If your tutors were more looking for you to explore how all of the different parts interact I would probably preference that route. While forums are excellent places to learn sometimes a maker might miss something that is quintessential to the system (I did it just before in another topic).
A few good resources to check out would be Great Scott and EEV blog
To rapid fire your questions without giving away too much.
There are a few gotchas with LiPo’s notable how much current you can pull from them.
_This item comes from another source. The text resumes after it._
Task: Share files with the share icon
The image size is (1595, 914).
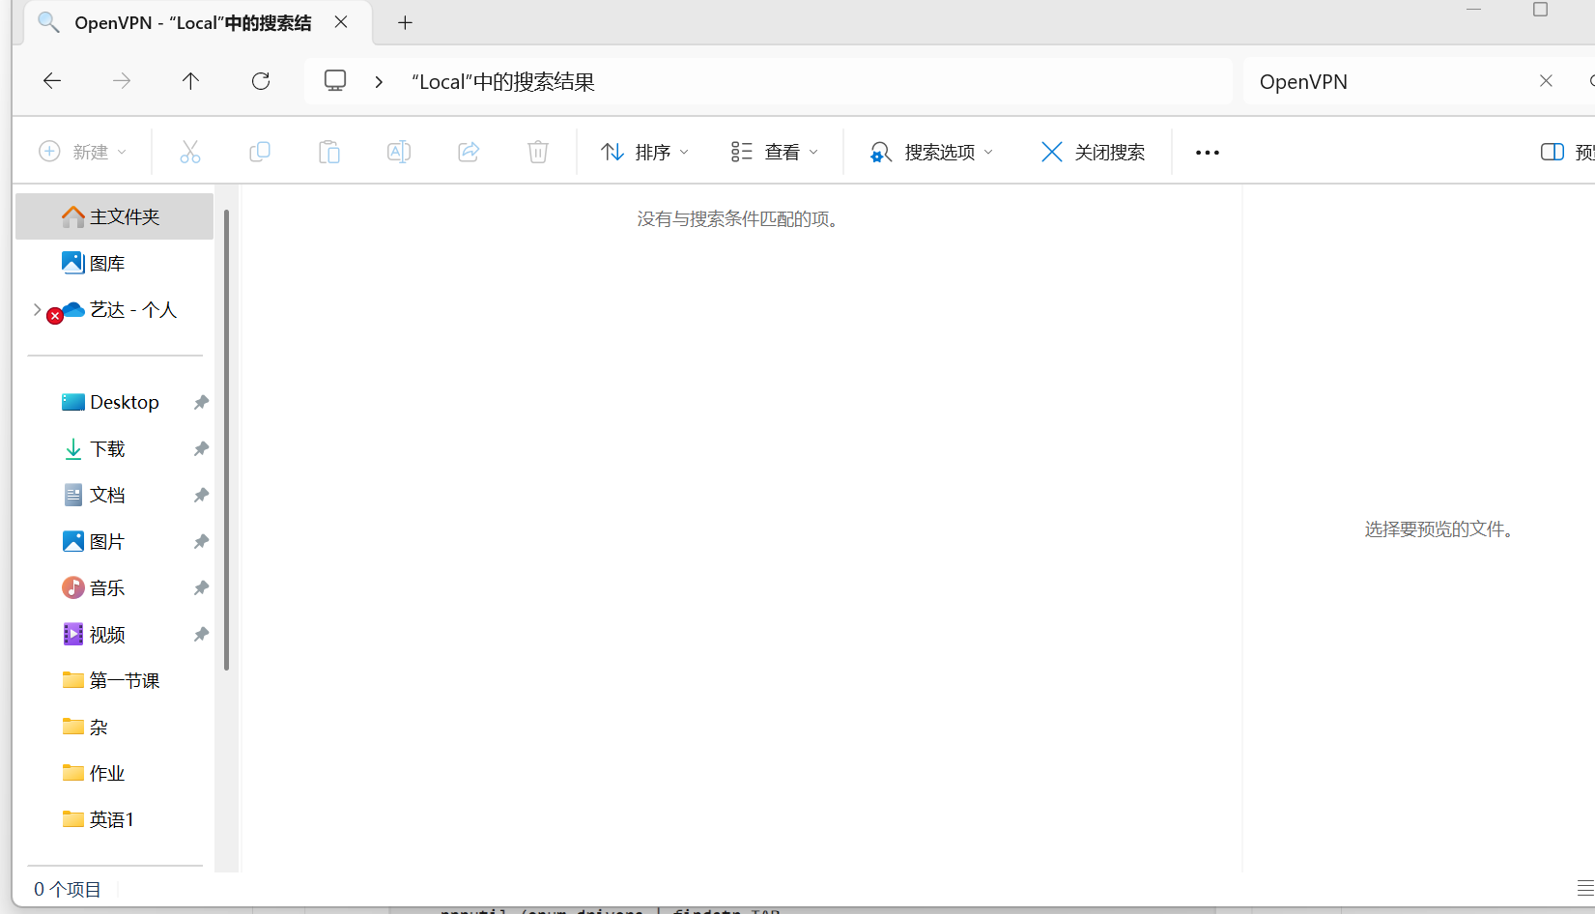Action: point(468,152)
The cell count its denoted as S where a 3 cell battery will be 3S.
That will depend on your system as a whole, make sure you driver can work with your microcontroller and your motors can work with your motor driver/controller.
Your regulator selection would strongly depend on how much current you have to draw and at what voltage.
It sounds like there are lots of factors in the system and finding a balance between all of them is one of the hardest parts, also be sure to implements some safety when using a LiPo a fuse can go a long way (LiPo fires are not pretty).
Cheers for your help!
Being in my last year, they expect us to have a good knowledge of components and are providing more assitance with the coding as we are yet to implement our code on physical systems, only simulations.
Realistically, im just looking for a high level gut check that my selected components would be suitable. Have made the switch to DRV8834 drivers. They take an input of 2.5-10.8v and output a constant 1.5A which should suit the steppers better (they have a max current draw of 1.7A while the DRV8825 outputs up to 2.2A and requires an 8.2V input)